■ WORK INSTRUCTION
Below are records; copy every line among them that contains the word "computer".

Excerpts from a dataset:
******************************

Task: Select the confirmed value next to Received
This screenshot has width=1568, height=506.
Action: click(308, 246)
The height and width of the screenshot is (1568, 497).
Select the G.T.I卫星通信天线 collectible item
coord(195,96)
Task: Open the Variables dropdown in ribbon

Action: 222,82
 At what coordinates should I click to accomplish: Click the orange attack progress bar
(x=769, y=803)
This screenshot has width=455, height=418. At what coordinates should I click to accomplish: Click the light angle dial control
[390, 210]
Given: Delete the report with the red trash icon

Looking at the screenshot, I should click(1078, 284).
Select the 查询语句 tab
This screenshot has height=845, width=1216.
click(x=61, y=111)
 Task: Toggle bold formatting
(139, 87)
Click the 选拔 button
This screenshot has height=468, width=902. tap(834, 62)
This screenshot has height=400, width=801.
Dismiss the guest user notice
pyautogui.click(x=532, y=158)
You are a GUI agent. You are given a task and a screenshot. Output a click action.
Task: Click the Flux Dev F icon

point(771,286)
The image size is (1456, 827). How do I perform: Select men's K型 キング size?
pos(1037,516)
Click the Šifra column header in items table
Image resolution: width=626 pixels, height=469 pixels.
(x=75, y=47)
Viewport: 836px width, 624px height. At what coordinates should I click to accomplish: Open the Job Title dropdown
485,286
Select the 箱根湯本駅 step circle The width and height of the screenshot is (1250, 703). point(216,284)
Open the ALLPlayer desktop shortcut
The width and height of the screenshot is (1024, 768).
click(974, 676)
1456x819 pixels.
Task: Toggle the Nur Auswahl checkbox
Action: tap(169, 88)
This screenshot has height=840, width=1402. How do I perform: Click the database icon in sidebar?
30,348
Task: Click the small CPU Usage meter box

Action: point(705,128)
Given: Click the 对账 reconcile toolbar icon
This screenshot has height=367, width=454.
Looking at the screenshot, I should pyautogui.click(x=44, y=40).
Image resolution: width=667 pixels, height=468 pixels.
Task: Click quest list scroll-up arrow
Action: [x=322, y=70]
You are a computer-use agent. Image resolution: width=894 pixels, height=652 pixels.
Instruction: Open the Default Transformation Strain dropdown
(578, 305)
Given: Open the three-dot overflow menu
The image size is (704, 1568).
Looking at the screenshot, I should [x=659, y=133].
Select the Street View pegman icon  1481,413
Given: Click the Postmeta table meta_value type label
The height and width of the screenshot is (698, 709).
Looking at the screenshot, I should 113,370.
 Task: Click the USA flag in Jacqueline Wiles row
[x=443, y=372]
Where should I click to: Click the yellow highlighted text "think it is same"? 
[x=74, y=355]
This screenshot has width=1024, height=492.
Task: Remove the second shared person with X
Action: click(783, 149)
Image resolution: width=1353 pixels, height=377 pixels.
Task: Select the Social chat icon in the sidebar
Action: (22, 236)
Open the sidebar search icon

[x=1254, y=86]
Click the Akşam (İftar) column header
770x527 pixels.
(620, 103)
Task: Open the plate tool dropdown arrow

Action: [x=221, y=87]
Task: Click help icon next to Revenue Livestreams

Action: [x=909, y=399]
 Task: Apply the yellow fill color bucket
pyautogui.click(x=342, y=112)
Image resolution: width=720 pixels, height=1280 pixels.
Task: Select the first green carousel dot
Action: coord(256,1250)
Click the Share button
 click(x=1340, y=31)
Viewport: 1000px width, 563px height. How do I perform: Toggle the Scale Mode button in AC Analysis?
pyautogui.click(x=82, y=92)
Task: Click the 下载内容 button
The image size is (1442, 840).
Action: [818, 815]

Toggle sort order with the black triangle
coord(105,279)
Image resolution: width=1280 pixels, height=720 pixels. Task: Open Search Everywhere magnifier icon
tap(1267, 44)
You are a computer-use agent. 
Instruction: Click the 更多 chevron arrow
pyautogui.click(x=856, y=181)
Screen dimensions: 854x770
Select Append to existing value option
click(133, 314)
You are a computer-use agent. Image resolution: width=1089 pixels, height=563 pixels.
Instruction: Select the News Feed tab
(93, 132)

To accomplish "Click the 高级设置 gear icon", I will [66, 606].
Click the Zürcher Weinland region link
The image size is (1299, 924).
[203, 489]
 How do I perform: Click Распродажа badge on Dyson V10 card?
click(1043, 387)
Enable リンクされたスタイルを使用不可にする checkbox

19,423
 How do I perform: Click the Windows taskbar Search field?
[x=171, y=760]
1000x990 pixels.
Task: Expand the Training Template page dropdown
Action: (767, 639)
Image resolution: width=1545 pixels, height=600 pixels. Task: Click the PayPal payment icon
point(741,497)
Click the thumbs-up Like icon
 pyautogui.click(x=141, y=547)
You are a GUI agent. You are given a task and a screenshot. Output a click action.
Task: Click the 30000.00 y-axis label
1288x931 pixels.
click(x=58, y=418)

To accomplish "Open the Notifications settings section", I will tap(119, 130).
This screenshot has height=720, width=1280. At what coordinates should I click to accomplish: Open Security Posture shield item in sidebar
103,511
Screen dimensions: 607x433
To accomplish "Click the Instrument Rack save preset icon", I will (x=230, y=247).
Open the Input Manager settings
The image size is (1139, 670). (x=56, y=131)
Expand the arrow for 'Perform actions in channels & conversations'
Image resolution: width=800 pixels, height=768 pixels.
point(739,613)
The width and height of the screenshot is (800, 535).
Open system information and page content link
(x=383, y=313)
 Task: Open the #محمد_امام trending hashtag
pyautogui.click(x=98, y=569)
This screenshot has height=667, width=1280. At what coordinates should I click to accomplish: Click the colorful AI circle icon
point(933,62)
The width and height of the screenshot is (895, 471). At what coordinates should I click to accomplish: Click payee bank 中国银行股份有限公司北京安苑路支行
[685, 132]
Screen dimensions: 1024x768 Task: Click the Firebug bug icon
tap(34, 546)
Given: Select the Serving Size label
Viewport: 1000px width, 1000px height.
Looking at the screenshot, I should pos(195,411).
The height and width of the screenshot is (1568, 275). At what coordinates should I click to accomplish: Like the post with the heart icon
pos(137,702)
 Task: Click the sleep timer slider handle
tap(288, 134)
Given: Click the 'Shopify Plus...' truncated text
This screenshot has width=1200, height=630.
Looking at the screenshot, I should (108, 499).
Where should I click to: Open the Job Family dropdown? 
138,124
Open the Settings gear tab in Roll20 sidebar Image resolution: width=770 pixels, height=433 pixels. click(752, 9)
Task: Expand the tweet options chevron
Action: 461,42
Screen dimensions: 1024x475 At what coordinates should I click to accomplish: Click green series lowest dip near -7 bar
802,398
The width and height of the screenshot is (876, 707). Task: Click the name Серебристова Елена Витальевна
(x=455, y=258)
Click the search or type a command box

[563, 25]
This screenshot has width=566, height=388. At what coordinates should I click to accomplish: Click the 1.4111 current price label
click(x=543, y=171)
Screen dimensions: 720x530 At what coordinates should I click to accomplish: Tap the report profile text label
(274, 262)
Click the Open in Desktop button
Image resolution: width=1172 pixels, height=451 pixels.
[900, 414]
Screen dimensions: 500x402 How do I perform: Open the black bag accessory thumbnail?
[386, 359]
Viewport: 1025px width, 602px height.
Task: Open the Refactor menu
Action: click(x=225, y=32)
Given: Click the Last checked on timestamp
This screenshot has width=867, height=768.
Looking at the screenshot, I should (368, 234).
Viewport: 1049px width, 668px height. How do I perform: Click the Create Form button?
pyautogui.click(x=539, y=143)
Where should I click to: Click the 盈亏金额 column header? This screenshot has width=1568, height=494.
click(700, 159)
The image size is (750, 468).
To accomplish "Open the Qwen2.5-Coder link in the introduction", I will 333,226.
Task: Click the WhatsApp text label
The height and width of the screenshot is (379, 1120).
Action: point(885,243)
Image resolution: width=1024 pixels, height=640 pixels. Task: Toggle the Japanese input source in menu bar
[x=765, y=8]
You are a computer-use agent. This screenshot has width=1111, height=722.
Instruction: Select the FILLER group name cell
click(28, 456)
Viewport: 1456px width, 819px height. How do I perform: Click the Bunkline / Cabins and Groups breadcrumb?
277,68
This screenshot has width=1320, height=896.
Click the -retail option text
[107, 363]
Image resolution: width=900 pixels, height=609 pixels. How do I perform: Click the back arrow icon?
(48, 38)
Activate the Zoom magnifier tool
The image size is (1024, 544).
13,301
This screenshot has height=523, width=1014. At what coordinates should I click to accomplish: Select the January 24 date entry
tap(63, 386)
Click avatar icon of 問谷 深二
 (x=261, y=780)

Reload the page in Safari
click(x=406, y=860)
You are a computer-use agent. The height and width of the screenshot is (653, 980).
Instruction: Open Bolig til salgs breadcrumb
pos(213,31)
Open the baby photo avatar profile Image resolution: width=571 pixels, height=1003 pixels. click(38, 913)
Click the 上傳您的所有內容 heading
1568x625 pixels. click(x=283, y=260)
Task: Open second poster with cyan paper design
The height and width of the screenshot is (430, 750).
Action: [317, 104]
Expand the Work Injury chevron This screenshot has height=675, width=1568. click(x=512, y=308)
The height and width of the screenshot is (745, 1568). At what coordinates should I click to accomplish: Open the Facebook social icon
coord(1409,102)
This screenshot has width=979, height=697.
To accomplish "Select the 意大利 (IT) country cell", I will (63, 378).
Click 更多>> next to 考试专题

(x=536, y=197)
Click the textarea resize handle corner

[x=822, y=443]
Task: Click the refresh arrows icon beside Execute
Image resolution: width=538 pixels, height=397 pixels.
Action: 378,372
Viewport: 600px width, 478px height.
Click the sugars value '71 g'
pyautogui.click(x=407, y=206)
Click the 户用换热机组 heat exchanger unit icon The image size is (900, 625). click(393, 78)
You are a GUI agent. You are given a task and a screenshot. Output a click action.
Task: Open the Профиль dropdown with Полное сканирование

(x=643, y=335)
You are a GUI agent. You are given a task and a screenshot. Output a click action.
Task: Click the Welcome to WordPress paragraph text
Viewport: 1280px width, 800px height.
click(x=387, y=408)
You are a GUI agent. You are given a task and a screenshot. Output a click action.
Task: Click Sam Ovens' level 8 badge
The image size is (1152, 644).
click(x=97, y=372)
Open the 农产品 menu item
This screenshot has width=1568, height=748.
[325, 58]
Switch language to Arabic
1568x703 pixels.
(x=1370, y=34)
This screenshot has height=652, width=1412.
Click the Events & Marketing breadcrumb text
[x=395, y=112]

******************************

■ SOLUTION FOR THIS PROBLEM
You are a computer-use agent. Image resolution: width=894 pixels, height=652 pixels.
You are a computer-use agent. 
You are a computer-use agent. Image resolution: width=1089 pixels, height=563 pixels.
You are a computer-use agent. This screenshot has width=1111, height=722.
You are a computer-use agent. The height and width of the screenshot is (653, 980).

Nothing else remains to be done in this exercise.